Thinking she would be survived by her two daughters, my mother marked various objects with my name, having already given my sister an equivalent gift

And finally the last thing to be packed was a small, heavy, glazed ceramic orb.

I barely had time to look at at it but it was both strongly yet only vaguely familiar, and the combination of spherical shape, glaze, and weight in relation to size made it memorable.I called it Orbis Mundi, its Christian markings suggesting a Latinate name. Orbis Mundi does in fact mean the sphere of the world, but although I was certain this must be a term from liturgy, it isn’t, I made it up.

The very day I moved in I set up my computer and connection to the internet. Sine qua non. Then the very first object I looked for as I started to open boxes was my little Orbis Mundi, which I found immediately.

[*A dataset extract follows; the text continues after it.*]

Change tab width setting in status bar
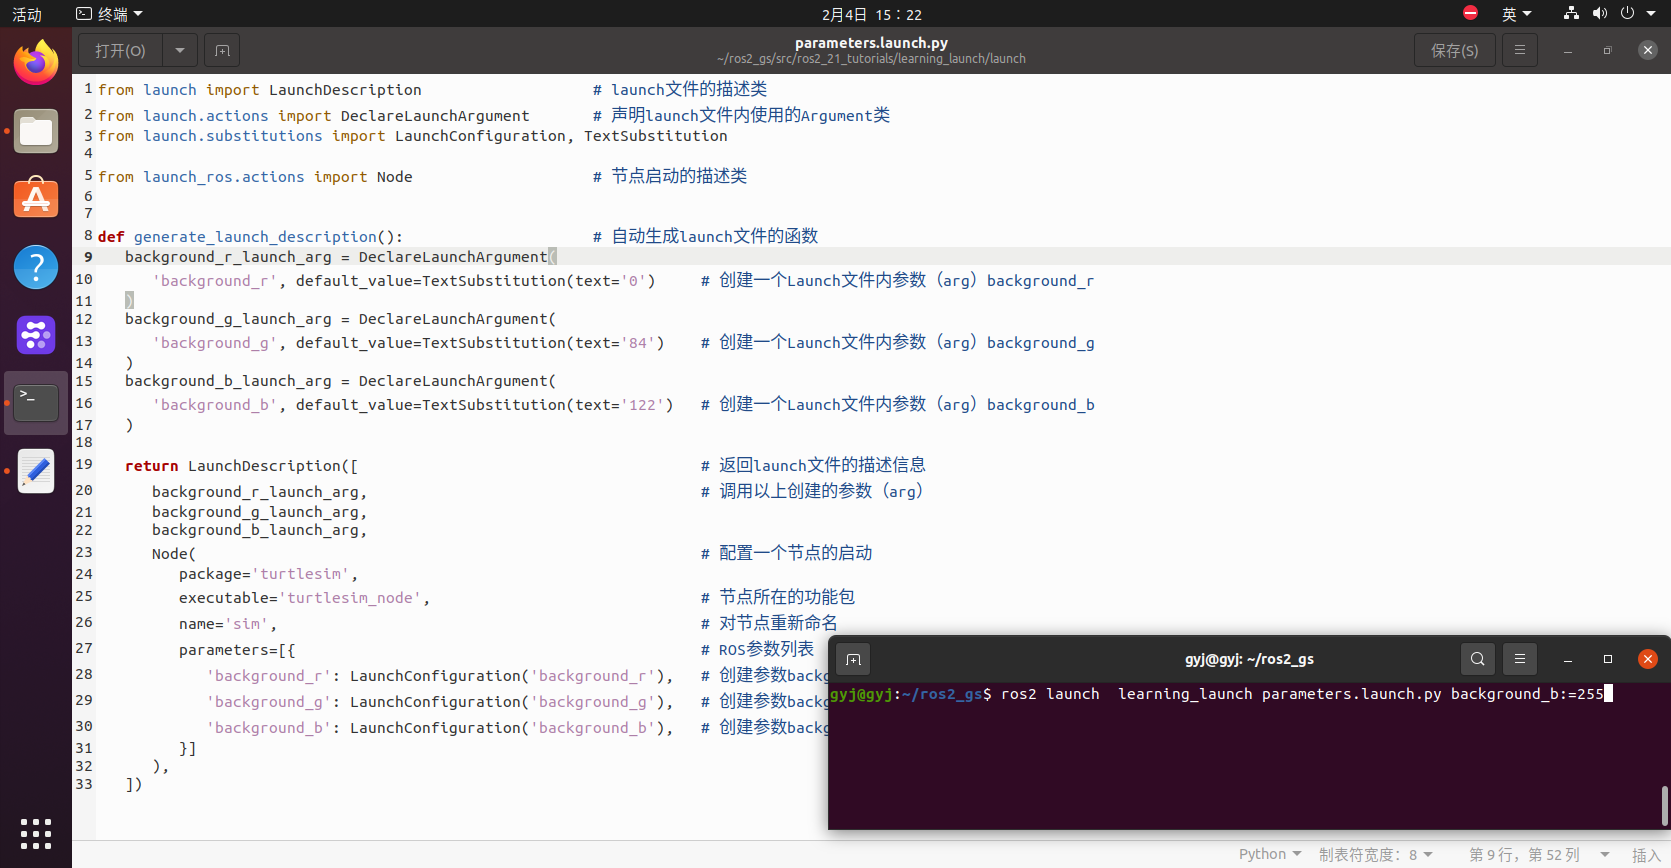The width and height of the screenshot is (1671, 868). tap(1375, 854)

I have begun to make enough headway in unpacking, though my studio will be the last to be cleared and functional, that I’ve started to go out and see some art again. Last week I went to the Met to see Rooms with a View: The Open Window in the 19th Century –A Year of Positive Thinking four star recommendation: a modest show of small scaled modest paintings in the sense I think of the term, small paintings of  domestic interiors, but painted with rigorous precision and abstract fluidity and a kind of formal clarity anticipating modernism given the window’s rectangularity as a central focus of each painting, with fascinating and occasionally quirky views of spare studio interiors, and with the liminal space of the open window as a framing device for the world outside, and a metaphoric reflection for the meaning of light, the safety of shelter as well the subtle imprisonment of domesticity. My current immersion in interiors made the show especially affecting.

As I left the museum, I chose the right hand path towards the lobby and exit, going down the hall with vitrines filled with early Christian antiquities and immediately spotted my Orbis Mundi! Or at least the Met’s larger and in far better condition version, though its markings are identical to mine. It turned out I was right in its having some relation to the Church, but not exactly in a liturgical manner: my little ceramic egg turned out to be a kind of 17th century Armenian version of Combat, hung to keep bugs and vermin from falling into oil lamps hanging in churches!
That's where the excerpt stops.